Try locating it by CSS:
assertText(selenium.getText("css=.someClass2"), "my required text for verifying");
The above should give a better failure message than isElementPresent, but you can still use that with CSS locators:
assertTrue(selenium.isElementPresent("css=.someClass2"));
If there is an issue with the load times you could try waiting for the element to be present:
selenium.waitForCondition("var value = selenium.isElementPresent('css=.someClass2'); value == true", "60000");
Some other XPath locators that might work for you, if you prefer not to use CSS locators:
//td[contains(#class, 'someClass2')
xpath=id('tableid')/tr[7]/td[2]
xpath=id('tableid')/descendant::td[contains(#class, 'someClass2')][7]
I've never heard of selenium; but your initial XPath is unnecessarily fragile and verbose.

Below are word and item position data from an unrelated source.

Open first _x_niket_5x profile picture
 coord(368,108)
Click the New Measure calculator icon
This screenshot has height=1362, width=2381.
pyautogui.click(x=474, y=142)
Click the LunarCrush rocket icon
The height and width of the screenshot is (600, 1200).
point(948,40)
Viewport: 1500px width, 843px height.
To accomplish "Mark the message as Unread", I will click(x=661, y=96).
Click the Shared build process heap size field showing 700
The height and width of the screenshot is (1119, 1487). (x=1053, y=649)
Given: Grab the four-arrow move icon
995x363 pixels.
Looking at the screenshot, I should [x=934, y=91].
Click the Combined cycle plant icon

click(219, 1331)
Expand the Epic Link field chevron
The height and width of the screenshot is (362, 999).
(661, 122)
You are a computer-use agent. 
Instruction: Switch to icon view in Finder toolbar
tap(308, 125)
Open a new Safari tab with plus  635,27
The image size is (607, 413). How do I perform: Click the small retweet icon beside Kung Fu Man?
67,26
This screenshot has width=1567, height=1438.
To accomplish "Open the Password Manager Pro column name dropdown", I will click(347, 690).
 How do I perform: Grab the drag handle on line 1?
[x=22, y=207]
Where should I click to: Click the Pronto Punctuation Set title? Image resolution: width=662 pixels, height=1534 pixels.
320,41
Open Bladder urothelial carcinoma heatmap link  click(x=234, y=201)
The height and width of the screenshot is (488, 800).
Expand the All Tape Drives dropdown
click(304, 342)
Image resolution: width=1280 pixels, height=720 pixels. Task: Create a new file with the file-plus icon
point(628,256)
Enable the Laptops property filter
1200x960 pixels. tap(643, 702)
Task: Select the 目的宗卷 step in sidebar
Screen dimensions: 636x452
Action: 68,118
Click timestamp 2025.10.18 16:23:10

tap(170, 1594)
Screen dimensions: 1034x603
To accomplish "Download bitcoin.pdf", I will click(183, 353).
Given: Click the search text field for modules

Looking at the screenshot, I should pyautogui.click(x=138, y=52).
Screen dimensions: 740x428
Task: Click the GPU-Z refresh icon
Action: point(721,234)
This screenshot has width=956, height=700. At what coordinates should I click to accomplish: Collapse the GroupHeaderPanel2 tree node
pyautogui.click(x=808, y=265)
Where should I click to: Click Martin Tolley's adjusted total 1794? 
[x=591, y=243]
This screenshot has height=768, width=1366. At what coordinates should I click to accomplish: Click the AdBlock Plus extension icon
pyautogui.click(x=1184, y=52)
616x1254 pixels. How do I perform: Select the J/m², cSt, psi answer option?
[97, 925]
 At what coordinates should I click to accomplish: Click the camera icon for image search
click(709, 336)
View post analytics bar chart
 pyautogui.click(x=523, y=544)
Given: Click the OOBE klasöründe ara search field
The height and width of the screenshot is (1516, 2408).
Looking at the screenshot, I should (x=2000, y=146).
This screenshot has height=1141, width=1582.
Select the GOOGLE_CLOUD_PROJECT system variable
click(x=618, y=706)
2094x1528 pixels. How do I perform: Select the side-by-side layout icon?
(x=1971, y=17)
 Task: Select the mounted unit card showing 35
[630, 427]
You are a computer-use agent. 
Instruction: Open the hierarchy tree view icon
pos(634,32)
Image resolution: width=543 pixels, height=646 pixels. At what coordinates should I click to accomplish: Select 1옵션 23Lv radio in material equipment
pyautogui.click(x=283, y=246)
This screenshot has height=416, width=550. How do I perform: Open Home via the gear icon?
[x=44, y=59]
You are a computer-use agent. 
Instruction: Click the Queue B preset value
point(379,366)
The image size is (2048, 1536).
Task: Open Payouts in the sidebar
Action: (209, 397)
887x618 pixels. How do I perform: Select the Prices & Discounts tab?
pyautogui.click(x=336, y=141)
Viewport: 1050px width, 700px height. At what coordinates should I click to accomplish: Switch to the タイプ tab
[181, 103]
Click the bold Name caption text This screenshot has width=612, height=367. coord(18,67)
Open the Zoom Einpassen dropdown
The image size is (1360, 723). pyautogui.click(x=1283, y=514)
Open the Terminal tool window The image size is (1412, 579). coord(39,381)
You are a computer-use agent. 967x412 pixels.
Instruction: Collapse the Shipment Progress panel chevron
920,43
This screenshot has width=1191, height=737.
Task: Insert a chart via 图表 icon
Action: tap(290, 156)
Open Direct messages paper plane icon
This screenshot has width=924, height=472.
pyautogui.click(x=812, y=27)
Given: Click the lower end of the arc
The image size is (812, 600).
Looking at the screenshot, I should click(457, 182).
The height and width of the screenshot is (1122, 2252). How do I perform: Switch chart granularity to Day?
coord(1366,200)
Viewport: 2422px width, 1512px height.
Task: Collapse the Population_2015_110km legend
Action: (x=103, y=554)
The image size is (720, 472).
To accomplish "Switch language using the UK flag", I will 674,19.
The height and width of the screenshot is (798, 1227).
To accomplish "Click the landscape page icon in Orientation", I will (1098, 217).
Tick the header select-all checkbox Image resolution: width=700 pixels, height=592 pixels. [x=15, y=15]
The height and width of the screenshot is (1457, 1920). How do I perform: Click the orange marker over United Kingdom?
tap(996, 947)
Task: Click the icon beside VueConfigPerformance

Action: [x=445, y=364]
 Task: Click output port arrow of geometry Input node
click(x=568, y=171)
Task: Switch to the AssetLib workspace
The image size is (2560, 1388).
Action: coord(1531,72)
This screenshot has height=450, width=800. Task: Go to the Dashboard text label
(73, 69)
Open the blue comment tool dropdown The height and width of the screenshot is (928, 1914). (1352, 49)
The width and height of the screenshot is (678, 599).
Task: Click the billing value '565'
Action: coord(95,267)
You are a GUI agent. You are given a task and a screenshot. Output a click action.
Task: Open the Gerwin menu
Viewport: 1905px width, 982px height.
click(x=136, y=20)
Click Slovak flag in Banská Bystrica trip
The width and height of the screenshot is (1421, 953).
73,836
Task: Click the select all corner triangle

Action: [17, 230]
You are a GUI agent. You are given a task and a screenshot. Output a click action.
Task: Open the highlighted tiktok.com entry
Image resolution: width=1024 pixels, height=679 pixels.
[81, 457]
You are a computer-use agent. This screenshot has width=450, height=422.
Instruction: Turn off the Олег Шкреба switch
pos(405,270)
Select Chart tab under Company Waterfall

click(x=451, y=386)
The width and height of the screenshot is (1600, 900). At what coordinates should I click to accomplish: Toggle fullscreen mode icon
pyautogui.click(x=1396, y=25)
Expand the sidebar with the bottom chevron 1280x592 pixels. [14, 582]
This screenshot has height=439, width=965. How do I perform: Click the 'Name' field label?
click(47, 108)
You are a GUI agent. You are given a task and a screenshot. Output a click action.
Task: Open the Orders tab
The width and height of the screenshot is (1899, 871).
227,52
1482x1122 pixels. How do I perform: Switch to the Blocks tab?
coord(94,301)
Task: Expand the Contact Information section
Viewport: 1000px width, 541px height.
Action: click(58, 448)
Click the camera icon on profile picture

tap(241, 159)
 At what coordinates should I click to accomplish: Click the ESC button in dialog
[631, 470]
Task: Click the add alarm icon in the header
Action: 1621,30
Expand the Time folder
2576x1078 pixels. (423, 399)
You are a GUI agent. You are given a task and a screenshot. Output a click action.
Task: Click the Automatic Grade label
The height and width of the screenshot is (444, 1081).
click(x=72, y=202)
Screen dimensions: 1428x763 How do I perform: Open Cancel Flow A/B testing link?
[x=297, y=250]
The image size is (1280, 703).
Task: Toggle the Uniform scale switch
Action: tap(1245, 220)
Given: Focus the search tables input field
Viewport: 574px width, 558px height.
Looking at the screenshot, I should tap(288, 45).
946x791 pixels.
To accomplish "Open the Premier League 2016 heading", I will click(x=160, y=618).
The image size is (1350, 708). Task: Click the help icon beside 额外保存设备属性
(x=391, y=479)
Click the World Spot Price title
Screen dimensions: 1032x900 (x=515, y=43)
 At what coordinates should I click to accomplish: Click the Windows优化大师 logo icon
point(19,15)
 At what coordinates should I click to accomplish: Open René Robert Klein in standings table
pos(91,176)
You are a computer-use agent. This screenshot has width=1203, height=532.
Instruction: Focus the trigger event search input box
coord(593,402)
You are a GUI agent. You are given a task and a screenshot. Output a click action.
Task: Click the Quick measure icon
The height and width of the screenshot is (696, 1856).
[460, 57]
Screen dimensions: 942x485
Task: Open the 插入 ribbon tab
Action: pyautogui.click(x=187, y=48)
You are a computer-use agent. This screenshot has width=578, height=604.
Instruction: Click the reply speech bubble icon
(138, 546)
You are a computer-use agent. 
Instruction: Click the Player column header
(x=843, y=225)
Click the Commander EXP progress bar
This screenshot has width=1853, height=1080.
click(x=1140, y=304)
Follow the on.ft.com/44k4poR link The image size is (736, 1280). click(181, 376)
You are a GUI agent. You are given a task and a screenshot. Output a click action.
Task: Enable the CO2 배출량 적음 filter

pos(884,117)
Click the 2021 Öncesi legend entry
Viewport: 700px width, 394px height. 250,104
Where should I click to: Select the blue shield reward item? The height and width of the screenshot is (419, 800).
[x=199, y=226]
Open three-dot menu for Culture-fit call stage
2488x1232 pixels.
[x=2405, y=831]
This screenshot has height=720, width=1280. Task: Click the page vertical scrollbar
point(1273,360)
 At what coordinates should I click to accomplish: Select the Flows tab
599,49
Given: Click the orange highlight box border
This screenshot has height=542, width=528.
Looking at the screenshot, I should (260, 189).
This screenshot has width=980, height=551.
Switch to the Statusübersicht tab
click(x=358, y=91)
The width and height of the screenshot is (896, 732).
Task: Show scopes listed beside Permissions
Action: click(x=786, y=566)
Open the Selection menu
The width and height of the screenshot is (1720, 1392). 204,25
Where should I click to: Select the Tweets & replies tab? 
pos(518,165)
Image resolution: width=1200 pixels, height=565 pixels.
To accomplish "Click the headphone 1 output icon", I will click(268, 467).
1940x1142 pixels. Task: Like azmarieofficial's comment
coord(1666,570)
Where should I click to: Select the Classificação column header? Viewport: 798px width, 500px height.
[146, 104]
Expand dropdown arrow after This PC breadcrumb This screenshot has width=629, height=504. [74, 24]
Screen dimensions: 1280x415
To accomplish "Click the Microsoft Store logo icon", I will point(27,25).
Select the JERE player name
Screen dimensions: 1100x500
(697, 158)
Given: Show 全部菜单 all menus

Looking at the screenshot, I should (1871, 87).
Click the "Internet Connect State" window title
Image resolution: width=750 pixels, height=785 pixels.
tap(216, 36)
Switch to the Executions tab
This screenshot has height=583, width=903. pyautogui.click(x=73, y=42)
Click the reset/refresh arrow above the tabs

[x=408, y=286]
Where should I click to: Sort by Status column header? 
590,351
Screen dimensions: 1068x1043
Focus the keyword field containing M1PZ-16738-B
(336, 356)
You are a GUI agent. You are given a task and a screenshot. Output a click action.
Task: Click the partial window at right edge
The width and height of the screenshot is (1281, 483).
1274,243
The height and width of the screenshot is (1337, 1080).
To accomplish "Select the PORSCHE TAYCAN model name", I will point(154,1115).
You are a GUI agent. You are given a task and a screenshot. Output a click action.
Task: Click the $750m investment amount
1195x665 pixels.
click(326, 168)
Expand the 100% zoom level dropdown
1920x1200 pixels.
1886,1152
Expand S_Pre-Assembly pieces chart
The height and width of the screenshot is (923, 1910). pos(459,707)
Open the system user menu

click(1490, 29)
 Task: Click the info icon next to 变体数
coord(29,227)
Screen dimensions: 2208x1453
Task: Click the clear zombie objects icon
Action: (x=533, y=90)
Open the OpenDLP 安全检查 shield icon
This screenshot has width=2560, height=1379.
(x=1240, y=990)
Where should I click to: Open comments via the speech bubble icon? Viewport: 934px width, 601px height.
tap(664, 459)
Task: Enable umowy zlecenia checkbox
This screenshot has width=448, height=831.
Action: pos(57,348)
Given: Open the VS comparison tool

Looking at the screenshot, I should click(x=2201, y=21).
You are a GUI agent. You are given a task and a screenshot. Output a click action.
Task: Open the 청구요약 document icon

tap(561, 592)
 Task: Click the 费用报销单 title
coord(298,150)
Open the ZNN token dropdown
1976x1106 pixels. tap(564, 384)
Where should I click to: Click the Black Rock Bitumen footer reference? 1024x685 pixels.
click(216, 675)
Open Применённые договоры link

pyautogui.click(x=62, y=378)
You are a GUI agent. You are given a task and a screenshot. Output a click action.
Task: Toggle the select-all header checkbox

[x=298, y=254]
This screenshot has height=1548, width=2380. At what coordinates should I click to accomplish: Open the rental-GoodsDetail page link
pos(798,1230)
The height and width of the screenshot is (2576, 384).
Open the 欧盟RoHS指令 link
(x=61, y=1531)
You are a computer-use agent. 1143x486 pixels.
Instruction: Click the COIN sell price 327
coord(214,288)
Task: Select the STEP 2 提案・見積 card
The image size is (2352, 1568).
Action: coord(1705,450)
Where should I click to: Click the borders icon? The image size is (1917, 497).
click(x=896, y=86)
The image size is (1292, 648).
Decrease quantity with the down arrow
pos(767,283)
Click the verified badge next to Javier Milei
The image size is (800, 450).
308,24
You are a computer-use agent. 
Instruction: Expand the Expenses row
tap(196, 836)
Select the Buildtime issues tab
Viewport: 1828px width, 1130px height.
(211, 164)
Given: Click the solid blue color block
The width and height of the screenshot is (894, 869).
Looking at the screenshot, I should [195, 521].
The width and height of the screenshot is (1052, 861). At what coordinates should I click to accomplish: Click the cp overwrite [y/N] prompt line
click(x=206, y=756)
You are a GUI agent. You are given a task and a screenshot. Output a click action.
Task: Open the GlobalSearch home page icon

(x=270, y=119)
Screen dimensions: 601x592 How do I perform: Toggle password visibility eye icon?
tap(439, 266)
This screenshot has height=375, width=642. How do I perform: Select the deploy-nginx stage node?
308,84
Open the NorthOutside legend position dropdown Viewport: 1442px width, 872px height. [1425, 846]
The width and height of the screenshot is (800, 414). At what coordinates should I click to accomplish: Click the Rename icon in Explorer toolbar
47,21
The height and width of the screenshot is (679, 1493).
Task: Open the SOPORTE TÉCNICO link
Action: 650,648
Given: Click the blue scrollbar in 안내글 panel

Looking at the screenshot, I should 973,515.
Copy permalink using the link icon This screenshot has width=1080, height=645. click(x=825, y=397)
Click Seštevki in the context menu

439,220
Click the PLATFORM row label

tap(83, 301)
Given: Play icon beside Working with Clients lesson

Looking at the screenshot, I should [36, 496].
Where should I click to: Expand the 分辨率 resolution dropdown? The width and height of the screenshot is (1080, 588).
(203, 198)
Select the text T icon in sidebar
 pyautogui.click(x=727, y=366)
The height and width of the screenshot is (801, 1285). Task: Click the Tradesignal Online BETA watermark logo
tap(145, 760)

If an element has an id, it's unique; using such a long XPath just to select a particular element is unnecessary; just select the last element with the id. Further, I see that you're occasionally selecting xyz[#id=''] - if you're trying to select elements without id attributes, you can do `xyz[not(#id)] instead.
Assuming your initial XPath is basically correct, it would suffice to do something like this:
//tbody[#id='tableid']/tr[7]/td[2]
However, using a specific row and column number like that is asking for trouble if ever anyhow changes details of the html. Also, it's atypical to have id's on tbody elements, perhaps the table element has the id?
Finally, you may be running into space-normalization issues. In xml, multiple consecutive spaces are often considered equivalent to a single space, and you're not accounting for that. In particular, if the xhtml is pretty-printed and contains a line-break in the middle of your sought-after text, it won't work.
//td[contains(normalize-space(text()),'my required text for verifying')]
Finally, text() explicitly selects
child text nodes - so the above xpath won't select elements where the text isn't the immediate child of td (e.g. <td><b>my required text for verifying</b></td>) won't match. Perhaps you mean to look up the concatenated text vale of all descendents:
//td[contains(normalize-space(string(.)),'my required text for verifying')]
Finally, type conversion can be implicit in XPath, so string(.) can be replaced by . in the above, leading to the version:
//td[contains(normalize-space(.),'my required text for verifying')]
This may be slow on large documents since it needs to normalize the spaces and perform a string search for each td element. If you run into perf problems, try to be more specific about which td elements need to be inspected, or, if you don't care where the text occurs, try to reduce the number of "calls" to normalize-space by normalizing the entire doc in one go (e.g. via /*[contains(normalize-space(.),'my required text for verifying')]).